While ICN used Facebook and public social media to notify members of events, detailed recommendations on social media policies were beyond the scope of our work. And even once a safe community has been established, an enduring challenge for learning networks will be growing that community without relying on large social media platforms. Doing so successfully will require networks to reimagine invitations to patients and their families—for example, a boilerplate study consent form could be repurposed into a plain-language, friendly invitation to join a network's online community.

5 DISCUSSION—GOVERNANCE AS A HABIT

This review was focused on a single-learning network, itself an uncommon form of data-sharing collaboration. While the recommendations were grounded in best practices for governance, they were ultimately driven by ICN's needs and idiosyncrasies.

A running theme throughout the engagement was a need for the network to build habits from previously static policies. ICN's data-sharing procedures were professionally written, but outdated. ICN Inc. had a board that was representative of the network, but no plan for drawing successors from the community ranks. Parents and patients were included in meetings, but not always formally accommodated. To prevent policies from growing stagnant, ICN and other learning networks may need to adopt a quality improvement approach to managing the network's governance and written policies.

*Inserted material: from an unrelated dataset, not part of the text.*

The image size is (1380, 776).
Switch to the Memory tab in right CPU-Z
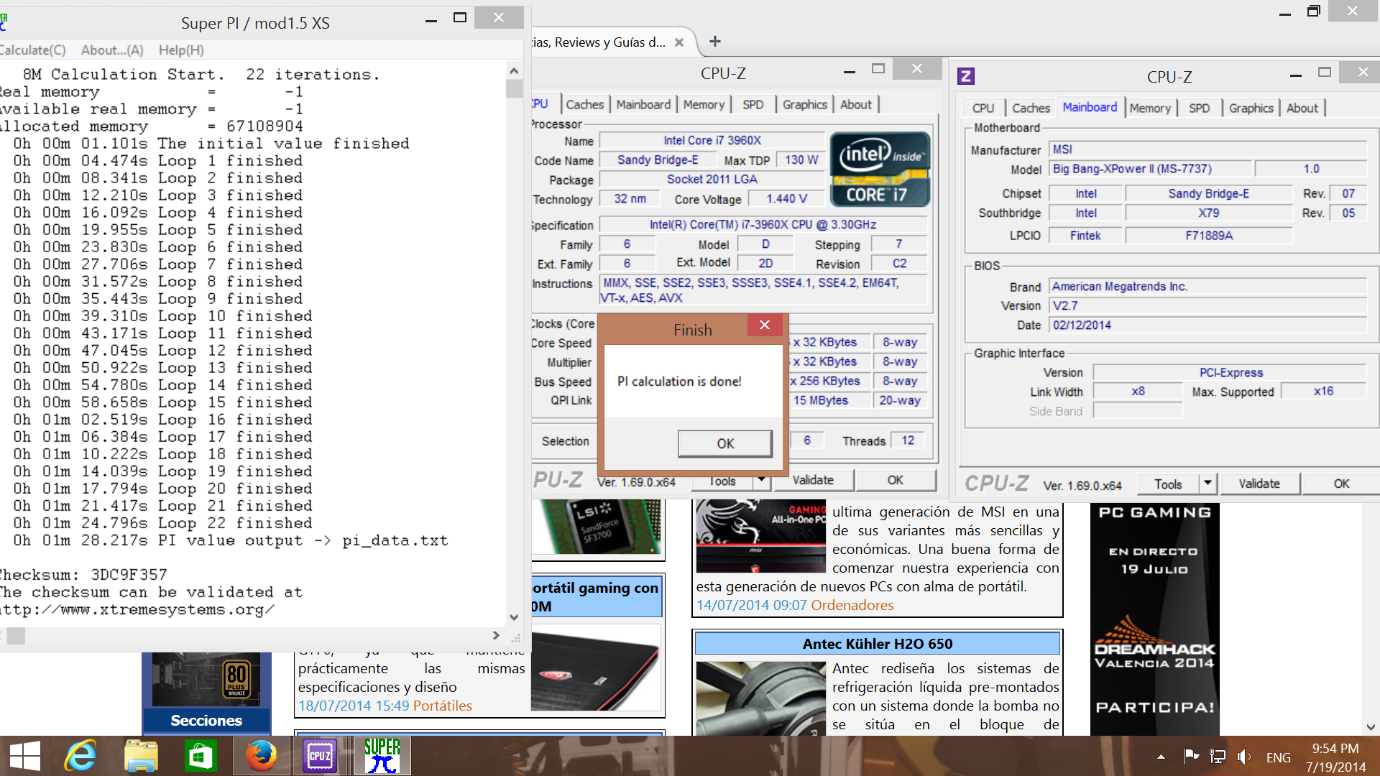pos(1150,108)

This suggests an opportunity for future research: qualitative descriptions and quantitative measures of a learning network (or other data collaboration's) organization and governance. More work is needed for networks to describe their operations, evaluate them, and tie governance to clinical and research goals, especially as their communities grow.

6 CONCLUSION

As networks grow, the personal ties that bind small communities together become strained. Governance can provide the scaffolding to help networks grow: organizing structures that support consistent, well documented, and inclusive decision-making. But networks ultimately succeed not just when they have well-crafted policies, but when they use those policies to be more responsive to changing technology, to uncertain decisions, and to the evolving needs of their community members.

CONFLICT OF INTEREST

Cincinnati Children's Hospital Medical Center and ImproveCareNow paid the author to carry out the review described in this article. After the review was completed and separate from the review arrangements, the author has provided consulting work to Hive Networks, a company that builds software for managing learning networks.